统一登录由中心认证服务、统一用户管理两部分有机组成一个系统来实现，其逻辑结构如图1所示。

3 统一用户管理

3.1 统一用户身份管理

在建立集中认证的过程中，用户身份的集中是一个必须的工作，否则就无法了解在不同应用中用户的对应情况是否一致。用户身份集中可以有多种实现方式，包括用户同步、应用对应关系设置等多种方法，但对于政务信息系统这样规模的客户而言，用户身份集中也就意味着需要一个集中的用户身份管理系统，这个系统是所有应用系统用户身份数据、认证数据的管理点，由它来进行用户身份信息的创建、维护工作。相关业务系统中将不再设置用户身份信息的创建、维护等功能；通过消息机制把用户信息同步到各业务系统，在需要时对用户进行授权。

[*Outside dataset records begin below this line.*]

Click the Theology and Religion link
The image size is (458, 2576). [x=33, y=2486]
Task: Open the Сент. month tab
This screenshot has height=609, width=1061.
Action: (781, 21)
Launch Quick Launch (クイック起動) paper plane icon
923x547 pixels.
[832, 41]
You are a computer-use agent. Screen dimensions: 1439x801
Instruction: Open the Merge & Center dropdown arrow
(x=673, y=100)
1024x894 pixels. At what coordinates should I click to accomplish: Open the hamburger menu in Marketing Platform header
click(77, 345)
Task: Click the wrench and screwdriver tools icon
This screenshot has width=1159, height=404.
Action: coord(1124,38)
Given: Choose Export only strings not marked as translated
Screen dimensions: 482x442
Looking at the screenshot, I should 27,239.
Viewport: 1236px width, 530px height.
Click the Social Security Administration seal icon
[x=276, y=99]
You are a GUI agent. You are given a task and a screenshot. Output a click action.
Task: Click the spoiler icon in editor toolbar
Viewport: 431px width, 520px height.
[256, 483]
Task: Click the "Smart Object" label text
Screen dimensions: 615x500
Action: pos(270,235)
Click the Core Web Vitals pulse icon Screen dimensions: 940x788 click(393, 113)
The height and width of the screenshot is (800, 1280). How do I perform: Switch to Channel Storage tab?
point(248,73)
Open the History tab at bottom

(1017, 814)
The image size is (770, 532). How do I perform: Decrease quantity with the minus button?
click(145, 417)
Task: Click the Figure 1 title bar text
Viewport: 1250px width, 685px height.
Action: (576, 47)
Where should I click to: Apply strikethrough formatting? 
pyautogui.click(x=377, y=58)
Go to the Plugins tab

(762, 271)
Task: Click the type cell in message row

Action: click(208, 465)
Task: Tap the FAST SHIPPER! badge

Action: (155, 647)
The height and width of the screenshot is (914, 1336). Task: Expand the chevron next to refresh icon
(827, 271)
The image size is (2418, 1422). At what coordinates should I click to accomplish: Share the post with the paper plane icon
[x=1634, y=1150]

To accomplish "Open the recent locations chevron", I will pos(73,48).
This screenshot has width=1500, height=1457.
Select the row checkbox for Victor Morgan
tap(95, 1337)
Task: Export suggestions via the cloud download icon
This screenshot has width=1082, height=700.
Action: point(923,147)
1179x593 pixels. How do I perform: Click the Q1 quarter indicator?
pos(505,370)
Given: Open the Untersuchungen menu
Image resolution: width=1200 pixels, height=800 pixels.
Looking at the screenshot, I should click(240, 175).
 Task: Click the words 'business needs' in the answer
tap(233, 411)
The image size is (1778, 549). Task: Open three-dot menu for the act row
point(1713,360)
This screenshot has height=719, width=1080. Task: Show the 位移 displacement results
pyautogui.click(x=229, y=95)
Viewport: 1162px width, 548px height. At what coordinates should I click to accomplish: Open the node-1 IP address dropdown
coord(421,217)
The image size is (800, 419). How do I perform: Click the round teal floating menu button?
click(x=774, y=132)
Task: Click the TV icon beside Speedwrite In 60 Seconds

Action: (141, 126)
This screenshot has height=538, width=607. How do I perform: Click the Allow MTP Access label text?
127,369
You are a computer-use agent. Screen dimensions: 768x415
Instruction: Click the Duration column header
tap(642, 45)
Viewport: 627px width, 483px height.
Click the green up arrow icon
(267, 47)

而对于最终用户而言，用户管理系统又提供用户口令修改等工作可以让用户自己来完成，并且只需在统一用户身份管理中进行维护，从而减少用户管理所需要的技术支持工作量。

统一用户管理实现逻辑如图2所示。

表1：基本信息表

图1：统一用户登录与管理实现逻辑

图2：统一用户管理实现逻辑

3.2 用户认证数据统一

为用户认证数据建立统一的用户认证信息库。

用户系统具有稳定、读操作量很大、写的操作量比较小的特点，统一用户管理选择数据库服务器作为统一用户系统认证信存储，在统一用户数据库，可以存放用户的基础、共用的信息，基本信息如表1。

3.3 统一用户管理技术要求

从上面分析知道，统一用户管理有如下技术要求：

（1）建立统一的用户身份数据和用户认证数据；

（2）各业务系统根据统一用户身份数据对系统中原有的用户数据进行清洗、更新做到与统一用户身份数据的一致；

（3）用户身份认证通过统一用户身份认证系统处理，各业务应用系统不再进行用户的认证；

图3：统一登录流程

图4：某局业务系统与其他单位系统接口

（4）存储用户认证数据由统一用户系统认证信息库存储，各应用系统不再存储用户认证数据；

（5）用户身份数据、认证数据的管理包括创建、维护等集中通过统一用户身份管理进行管理；

（6）相关业务系统中将不再设置用户身份信息的创建、维护等功能，通过消息机制同步用户信息，对用户进行操作权限、数据权限的应用系统内授权。

4 统一用户登录

图5：系统部署

统一用户登录需要建立统一的登录验证服务器，进行统一的用户管理，负责验证登录用户的身份，其他的应用系统需要统一调整到该服务器来验证，以实现统一登录。

（1）统一用户管理。用户认证信息（用户ID、用户密码）进行统一管理，各应用系统不再进行用户的新增、删除等功能，并不再存储用户认证信息。

认证服务器新增用户后，通过消息机制通知各业务应用系统，业务应用系统更新本应用的用户信息，并对新增用户进行业务授权管理。

（2）单点登录认证。应用系统的访问认证在认证服务器中实现，各应用系统不再对用户身份进行认证。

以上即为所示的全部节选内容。